**TEXT TO READ:**
Question: GFF3 to 12-column BED
1
gravatar for New2R
2.6 years ago by
New2R20
New2R20 wrote:

I am trying to get refseq annotation (txStart, txEnd, cdsStart, cdsEnd, exonStarts, exonsEnds etc) from NCBI, in a format that is downloadable from UCSC Table Browser. The data from UCSC is in a table format (12 column BED) and easy to parse and manipulate. The NCBI data is in GFF3 format that I am not familiar with, and do not know how to extract annotation from GFF3.

Galaxy Browser is able to convert GFF3 to 12-column BED file, shared here Galaxy_refSeq_GFF3_to_BED. The 12-column BED output Galaxy Browser is similar to the UCSC format, but data in some columns are not clear.

The columns in the GGF3-> BED are

  1. chromosome name (NC_00000) - similar to UCSC hg19.refGene.chrom (can be easy converted to "chr" format)

**MATERIAL PROVIDED:**
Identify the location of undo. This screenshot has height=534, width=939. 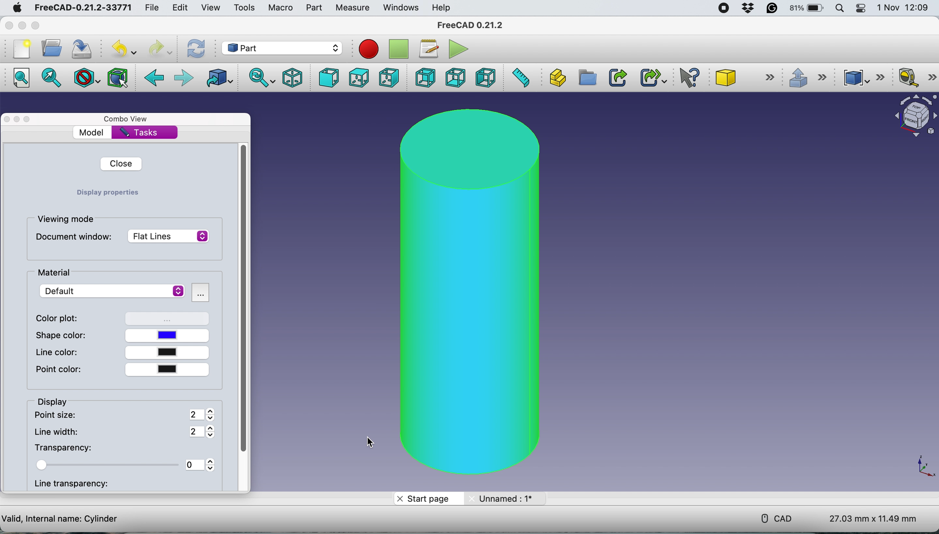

**AIM OF THE TASK:** From the GFF3-to-BED thread above, repeat word for word the passage between "Question: GFF3 to" and "annotation from GFF3.", inclusive.

**COMPLETED TASK:**
Question: GFF3 to 12-column BED
1
gravatar for New2R
2.6 years ago by
New2R20
New2R20 wrote:

I am trying to get refseq annotation (txStart, txEnd, cdsStart, cdsEnd, exonStarts, exonsEnds etc) from NCBI, in a format that is downloadable from UCSC Table Browser. The data from UCSC is in a table format (12 column BED) and easy to parse and manipulate. The NCBI data is in GFF3 format that I am not familiar with, and do not know how to extract annotation from GFF3.